**SELECTED PASSAGE:**
___
From Nonviolent Cow

DiaryOfAWorm: Ignoring History and Research


My observation will be brief tonight since an email response to the Open Letter to Society of St. Vincent Paul Council (below) was responded to by a Vice President of the Council in a vague and general way not addressing significantly any of the issues I raised about an investment for a new store in the suburbs or any of the many questions about operations and budgets that I addressed to him and others before. Rather than reacting to his letter, I started to do research on other Society of St. Vincent Paul Councils in other areas, including major cities like Chicago.

St. Vincent De Paul elsewhere is not run as a social agency but stays true to its mission of person to person contact with poor and needy, serving them whatever way possible. The more I research the more convinced of what an abnormally the local Society is. I would not care so much if I thought it did not matter and hurt the mission of the society to the poor and marginalized.

But like the research I did on military departments at Marquette University, Jesuit Catholic University, this research is ignored by powers that be. They do not want to hear that 99.3 % of the two million plus of the five budgets of Central Office in Milwaukee go to compensation and operating expenses. This is like Marquette not wanting to look at what the military is teaching on campus at Marquette, killing without conscience.

Many Americans and organizations, like Archdiocese of Milwaukee and Society of St. Vincent De Paul Milwaukee do not want to learn from history and ignore research they do not want to hear. If history and research do not matter what does? Ignoring Research and History is not the way to seeking the truth. The Open Letter I sent to all 54 Council presidents, most will probably not ever see it, is below:

March 12, 2014

Open Letter to 54 President Council of St. Vincent De Paul Society of Milwaukee County

Dear Presidents,
Shortly before I made a recent journey to Guatemala to be in solidarity with the Mayan people I read in the SVDP National Frédéric’s E-Gazette that St Vincent de Paul Society of Milwaukee wants to open a 35,000-square-foot thrift shop at 4500 S. 108th St. Now I have heard that on March 5, 2014 the ‘Council’ voted to purchase the former Wal-Mart store. I am not sure who the ‘council’ is but if there is any way you can reconsider this purchase I ask you to do so. Here is why?
___
According to the diary entry, on what date did the "Council" vote to purchase the former Wal-Mart store? Rely only on the diary entry to answer.

Element lookup listing
___
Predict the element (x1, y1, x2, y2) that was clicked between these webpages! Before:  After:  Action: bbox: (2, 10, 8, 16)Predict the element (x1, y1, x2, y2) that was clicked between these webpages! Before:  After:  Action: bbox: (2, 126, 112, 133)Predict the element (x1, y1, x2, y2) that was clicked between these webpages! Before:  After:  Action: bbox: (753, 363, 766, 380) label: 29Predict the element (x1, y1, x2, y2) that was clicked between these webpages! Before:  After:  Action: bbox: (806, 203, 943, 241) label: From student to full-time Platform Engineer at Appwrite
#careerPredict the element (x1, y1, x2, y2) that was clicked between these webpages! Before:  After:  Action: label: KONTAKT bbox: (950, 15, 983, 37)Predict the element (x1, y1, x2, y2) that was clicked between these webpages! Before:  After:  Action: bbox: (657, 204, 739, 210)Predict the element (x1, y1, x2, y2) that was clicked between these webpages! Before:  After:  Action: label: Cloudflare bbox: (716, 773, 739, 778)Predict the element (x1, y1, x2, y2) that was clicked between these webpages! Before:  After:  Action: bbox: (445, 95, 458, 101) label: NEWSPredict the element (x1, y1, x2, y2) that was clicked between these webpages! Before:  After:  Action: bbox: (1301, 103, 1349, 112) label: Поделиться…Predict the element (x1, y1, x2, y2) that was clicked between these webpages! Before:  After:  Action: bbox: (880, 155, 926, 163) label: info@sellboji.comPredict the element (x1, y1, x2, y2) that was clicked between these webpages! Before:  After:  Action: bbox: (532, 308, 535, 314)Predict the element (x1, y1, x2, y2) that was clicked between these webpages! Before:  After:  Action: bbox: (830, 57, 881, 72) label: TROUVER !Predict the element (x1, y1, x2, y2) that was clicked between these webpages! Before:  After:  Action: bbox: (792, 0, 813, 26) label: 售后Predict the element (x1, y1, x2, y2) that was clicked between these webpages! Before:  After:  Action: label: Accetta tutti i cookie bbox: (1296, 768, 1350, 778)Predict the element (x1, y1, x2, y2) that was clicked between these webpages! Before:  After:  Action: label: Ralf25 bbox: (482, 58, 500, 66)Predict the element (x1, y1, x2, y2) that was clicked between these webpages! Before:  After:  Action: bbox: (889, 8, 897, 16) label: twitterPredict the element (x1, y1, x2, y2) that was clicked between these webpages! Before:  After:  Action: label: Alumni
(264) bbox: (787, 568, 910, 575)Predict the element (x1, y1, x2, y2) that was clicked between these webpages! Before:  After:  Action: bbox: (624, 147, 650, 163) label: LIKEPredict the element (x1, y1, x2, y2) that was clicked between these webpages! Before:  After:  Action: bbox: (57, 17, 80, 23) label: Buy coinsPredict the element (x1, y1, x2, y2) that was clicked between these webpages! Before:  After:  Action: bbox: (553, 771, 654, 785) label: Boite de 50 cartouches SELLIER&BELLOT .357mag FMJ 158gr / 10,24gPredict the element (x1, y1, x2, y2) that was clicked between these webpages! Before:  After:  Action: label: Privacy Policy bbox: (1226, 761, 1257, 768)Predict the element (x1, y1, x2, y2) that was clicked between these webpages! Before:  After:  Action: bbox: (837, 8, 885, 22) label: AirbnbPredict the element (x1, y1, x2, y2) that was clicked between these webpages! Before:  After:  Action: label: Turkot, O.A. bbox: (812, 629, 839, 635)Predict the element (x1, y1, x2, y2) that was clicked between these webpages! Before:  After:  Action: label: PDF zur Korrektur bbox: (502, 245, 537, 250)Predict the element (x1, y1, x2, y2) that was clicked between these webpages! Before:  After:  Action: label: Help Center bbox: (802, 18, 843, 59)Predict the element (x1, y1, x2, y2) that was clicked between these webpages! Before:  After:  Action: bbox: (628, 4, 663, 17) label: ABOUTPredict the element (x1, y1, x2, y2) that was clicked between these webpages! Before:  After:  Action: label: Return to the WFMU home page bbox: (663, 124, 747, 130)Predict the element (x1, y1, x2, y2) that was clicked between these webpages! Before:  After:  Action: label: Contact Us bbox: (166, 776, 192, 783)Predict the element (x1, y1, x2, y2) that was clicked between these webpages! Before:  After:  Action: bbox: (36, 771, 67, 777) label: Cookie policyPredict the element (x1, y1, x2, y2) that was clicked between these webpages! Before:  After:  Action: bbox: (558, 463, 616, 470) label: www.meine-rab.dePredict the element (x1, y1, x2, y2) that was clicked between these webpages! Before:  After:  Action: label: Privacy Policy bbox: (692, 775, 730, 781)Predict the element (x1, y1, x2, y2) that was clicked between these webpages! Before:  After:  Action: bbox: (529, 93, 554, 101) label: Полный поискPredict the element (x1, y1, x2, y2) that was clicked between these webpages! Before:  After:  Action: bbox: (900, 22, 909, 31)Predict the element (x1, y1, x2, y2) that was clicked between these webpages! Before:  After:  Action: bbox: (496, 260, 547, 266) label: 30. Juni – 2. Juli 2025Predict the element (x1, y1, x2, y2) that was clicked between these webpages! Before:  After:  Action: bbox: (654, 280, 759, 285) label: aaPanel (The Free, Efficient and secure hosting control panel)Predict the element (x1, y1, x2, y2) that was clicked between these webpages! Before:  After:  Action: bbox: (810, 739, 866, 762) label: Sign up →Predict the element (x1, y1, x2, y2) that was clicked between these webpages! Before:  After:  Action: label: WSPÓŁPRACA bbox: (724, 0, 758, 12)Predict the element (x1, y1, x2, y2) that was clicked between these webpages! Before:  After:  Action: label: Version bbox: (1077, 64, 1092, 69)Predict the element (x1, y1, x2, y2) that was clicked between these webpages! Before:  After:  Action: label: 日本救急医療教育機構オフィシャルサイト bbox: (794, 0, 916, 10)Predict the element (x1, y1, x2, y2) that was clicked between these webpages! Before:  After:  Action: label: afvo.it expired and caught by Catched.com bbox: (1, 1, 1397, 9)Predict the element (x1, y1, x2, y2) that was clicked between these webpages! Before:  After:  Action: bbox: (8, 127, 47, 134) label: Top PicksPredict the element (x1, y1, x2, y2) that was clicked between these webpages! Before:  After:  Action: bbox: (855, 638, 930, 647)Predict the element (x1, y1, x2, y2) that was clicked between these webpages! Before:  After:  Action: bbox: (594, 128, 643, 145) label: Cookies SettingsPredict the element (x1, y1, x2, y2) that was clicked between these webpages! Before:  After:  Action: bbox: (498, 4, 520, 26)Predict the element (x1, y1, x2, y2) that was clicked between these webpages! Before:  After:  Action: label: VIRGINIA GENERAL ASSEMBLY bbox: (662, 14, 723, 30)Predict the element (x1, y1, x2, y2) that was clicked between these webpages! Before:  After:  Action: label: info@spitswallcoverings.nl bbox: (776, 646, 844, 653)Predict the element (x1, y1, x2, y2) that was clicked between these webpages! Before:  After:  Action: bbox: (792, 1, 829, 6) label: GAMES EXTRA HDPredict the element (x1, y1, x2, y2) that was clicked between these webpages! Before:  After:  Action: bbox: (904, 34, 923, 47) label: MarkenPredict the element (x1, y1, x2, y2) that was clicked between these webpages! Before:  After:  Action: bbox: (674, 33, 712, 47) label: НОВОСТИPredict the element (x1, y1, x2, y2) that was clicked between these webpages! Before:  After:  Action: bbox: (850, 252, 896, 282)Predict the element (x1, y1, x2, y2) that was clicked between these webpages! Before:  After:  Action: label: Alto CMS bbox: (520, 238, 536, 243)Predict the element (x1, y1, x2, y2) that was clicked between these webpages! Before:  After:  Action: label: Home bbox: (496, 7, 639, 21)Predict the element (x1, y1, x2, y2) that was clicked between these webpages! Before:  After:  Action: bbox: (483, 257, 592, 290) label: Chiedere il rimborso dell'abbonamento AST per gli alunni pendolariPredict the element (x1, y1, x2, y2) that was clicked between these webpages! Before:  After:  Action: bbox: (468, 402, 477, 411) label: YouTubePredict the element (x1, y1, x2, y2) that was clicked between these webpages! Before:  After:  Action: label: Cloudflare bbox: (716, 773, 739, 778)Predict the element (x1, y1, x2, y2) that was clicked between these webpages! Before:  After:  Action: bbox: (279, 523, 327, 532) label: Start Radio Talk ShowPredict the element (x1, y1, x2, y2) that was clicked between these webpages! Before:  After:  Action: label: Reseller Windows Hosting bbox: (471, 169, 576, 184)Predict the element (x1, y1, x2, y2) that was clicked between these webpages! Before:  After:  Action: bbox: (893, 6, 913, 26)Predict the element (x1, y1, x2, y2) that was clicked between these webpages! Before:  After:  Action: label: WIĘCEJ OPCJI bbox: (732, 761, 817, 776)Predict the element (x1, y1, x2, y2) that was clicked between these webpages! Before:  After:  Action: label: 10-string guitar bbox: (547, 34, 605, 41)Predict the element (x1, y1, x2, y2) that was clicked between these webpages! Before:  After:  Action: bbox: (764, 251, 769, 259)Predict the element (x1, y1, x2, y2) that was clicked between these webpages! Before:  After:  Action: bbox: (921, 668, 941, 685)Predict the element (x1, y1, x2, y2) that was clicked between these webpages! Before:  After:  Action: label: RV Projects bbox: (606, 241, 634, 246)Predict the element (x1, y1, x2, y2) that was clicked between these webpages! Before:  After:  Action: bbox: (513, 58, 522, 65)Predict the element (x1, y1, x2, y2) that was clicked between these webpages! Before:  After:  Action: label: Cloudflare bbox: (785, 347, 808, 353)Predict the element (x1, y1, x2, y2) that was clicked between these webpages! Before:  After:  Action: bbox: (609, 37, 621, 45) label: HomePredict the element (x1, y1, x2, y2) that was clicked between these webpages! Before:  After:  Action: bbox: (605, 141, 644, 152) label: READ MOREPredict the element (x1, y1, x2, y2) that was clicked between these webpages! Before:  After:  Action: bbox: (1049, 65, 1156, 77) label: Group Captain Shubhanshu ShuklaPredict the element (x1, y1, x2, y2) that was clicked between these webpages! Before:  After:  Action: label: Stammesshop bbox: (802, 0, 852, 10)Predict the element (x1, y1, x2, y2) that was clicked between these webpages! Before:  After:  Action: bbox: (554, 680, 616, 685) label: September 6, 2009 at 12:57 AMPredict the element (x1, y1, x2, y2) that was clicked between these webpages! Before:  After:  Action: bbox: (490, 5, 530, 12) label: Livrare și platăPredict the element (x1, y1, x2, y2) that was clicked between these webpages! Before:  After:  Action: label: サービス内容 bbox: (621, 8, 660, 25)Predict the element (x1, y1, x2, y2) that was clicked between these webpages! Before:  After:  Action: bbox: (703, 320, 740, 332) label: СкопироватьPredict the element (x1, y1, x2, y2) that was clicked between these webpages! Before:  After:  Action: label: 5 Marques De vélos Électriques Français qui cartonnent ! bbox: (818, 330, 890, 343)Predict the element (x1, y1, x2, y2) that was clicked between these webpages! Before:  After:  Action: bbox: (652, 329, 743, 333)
___
**OUTPUT OF THE EXERCISE:** March 5, 2014